Stored data:
###

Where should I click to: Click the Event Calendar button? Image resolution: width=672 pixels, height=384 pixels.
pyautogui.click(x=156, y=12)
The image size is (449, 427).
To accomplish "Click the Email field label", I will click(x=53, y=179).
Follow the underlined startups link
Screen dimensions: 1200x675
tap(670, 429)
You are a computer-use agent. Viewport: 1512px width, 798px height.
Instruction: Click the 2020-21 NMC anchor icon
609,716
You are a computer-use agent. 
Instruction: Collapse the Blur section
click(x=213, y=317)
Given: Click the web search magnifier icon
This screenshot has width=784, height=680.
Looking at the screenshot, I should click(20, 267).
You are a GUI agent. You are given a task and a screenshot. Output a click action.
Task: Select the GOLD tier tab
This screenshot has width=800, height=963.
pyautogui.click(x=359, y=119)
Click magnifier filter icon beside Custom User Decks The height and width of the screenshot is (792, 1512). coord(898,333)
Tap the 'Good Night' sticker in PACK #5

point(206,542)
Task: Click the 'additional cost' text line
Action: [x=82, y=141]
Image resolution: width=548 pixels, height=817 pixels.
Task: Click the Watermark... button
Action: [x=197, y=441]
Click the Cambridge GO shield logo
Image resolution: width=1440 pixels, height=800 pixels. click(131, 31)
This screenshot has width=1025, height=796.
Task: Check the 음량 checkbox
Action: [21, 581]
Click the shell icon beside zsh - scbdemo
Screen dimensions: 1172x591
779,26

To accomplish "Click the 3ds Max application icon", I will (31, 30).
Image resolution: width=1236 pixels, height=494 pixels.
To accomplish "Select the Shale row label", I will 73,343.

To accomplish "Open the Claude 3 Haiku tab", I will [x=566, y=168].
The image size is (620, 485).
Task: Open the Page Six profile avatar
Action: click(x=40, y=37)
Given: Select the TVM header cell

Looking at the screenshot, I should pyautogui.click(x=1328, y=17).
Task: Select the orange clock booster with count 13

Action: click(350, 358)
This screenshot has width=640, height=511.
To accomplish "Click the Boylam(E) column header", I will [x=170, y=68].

###

*EXERCISE INSTRUCTIONS*
Bring together all lines in the records where the word "label" is found.

*SOLUTION BELOW*
To accomplish "Click the Email field label", I will click(x=53, y=179).
To accomplish "Select the Shale row label", I will 73,343.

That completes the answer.